Netflix co-founder on a potential password sharing crackdown: ‘You’re not scared, are you?’
“You’re not scared, are you?” Netflix Co-Founder & First Netflix CEO Marc Randolph told Yahoo Finance’s YFi PM, later adding: “You know there’s abuse and that’s not fair.”
Several measures are being considered to try to stop this from happening, including “requiring customers to change their passwords periodically or texting codes to subscribers’ phones that they would need to enter to keep watching,” according to Bloomberg. And if those tactics don’t work, Bloomberg noted, subscription services may turn to using thumbprints for logging in.
“I don’t think we’re talking about people coming into your apartment and putting you up against the wall and saying: ‘Show us your credentials,’” Randolph said.
Randolph explained that from Netflix’s inception, it was meant to be flexible and easily accessible.

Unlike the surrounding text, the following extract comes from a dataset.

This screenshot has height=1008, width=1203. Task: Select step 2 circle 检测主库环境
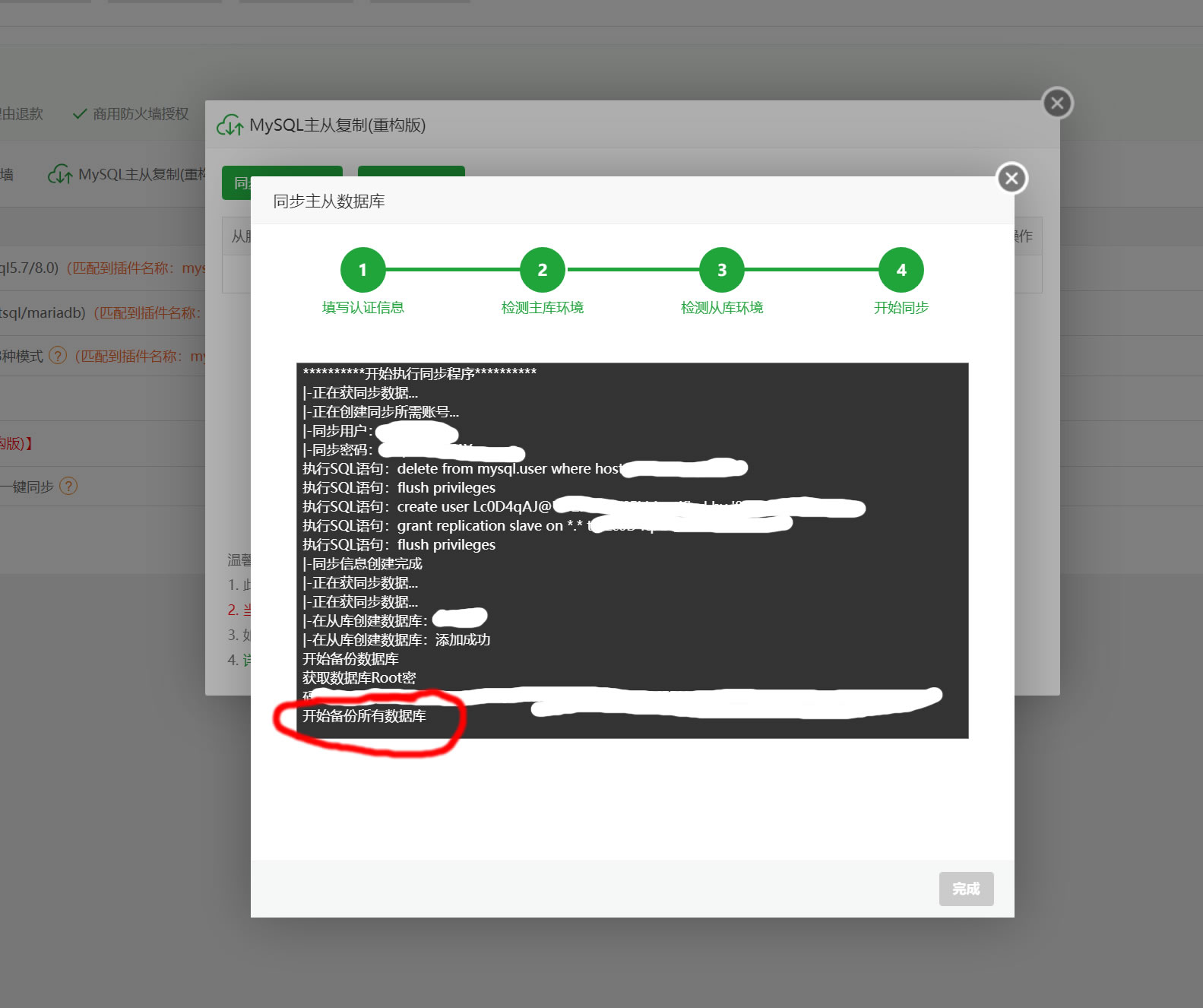pos(543,270)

“There’s abuse and that’s not fair,” he said. “But the whole time you want to make it easy for people to be flexible.”
‘I pay for all of my accounts’
Getting new subscribers hasn’t been an issue for Netflix. In its third-quarter earnings report last month, the company disclosed there were 6.8 million new subscribers. Netflix is expecting a total of 7.6 million global subscribers for the final quarter of the year.
For users who aren’t sharing their passwords on streaming services en masse, Randolph stressed that they should not be penalized by companies implementing new policies trying to prevent it.
“You know we travel, we have family who’s living in different places and so the problem — the very beginning was like this, you don’t want to put in place barriers that impede people who are trying to do the right thing,” he said. “Again, I don’t know what the policy is specifically, but I’m not worried. Well, I pay for all of my accounts.”